He's the coal miner's son, the folkie whose seen more in his twenty-something years of life than many people his own age. He travels the country, guitar slung over his shoulder, looking for handouts on the street corners and he gently strums his guitar and sings the tales of yesterday. How much of this is fact, I'm not sure, but Brendon Massei certainly evokes these images through his stark folk music. After releasing an album under the moniker Supperbell Roundup on the punk label Side One/Dummy last year, Brendon recently threw his own spare change into the hat and put out a CD under his own name. (www.notownsound.tripod.com)

1. Who were you in your past life?

Heironimus Karl Fredrich Baron von Munchausen... Baron Munchausen, of course!!!

2. You seem to have settled comfortably into a particular songwriting style.
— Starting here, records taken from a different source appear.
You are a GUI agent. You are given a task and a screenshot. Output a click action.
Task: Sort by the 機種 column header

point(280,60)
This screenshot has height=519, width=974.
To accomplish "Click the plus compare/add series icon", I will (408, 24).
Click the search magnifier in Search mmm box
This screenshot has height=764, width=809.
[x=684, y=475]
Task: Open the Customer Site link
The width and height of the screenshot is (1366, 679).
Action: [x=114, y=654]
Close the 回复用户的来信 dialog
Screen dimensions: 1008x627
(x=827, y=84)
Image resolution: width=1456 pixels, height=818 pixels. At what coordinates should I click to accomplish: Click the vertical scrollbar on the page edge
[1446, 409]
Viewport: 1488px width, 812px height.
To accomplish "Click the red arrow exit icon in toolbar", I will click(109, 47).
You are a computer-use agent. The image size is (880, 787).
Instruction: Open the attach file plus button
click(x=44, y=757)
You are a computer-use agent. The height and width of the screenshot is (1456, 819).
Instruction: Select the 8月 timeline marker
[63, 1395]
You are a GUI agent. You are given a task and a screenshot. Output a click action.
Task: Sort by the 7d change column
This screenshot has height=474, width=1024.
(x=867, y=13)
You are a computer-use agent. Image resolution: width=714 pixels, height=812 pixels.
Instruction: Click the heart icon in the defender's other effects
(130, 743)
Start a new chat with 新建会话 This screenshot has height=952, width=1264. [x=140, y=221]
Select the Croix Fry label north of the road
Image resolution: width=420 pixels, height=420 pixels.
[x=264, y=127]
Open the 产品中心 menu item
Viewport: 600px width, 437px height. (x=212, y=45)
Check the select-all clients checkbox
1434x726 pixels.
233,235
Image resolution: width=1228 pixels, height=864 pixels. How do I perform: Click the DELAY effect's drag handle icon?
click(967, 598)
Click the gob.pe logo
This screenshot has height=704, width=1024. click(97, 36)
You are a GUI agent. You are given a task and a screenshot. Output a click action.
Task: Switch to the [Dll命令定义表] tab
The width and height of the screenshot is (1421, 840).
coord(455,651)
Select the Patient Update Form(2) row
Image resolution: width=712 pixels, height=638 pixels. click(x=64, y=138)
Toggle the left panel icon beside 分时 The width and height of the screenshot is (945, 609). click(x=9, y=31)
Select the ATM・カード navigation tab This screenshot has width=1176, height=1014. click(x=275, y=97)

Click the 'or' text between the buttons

If you were to write an album that critics called "experimental," what would it sound like?

An elderly Mozart after several strokes on a child's Jaymar.

3. Besides your guitar, what do you consider to be your most valued possession?

My belt (seriously)

4. How do you handle a crowd that won't pay attention or that talks through your set?

I don't really do anything...I lack in the department of wit, so I usually just become frustrated and disappointed.

5. What can you remember about your first public performance (whether it was a school play, an open mic night, a performance on a street corner, etc.)?

I was half of a two-piece rock band when I was fifteen...Benway Bop! Records...Las Vegas, Nevada...June 11, 1994...folks showed up...clapped their hands every now and again...drank lots of iced tea...

6. If I looked through your record/tape/CD collection, what would be the most surprising thing I would find?

Behead the Prophet No Lord Shall Live...either that or Gordon Lightfoot.

7. Your last album was released on a punk rock label. How do you fit into the punk rock world?

Oh...I fit.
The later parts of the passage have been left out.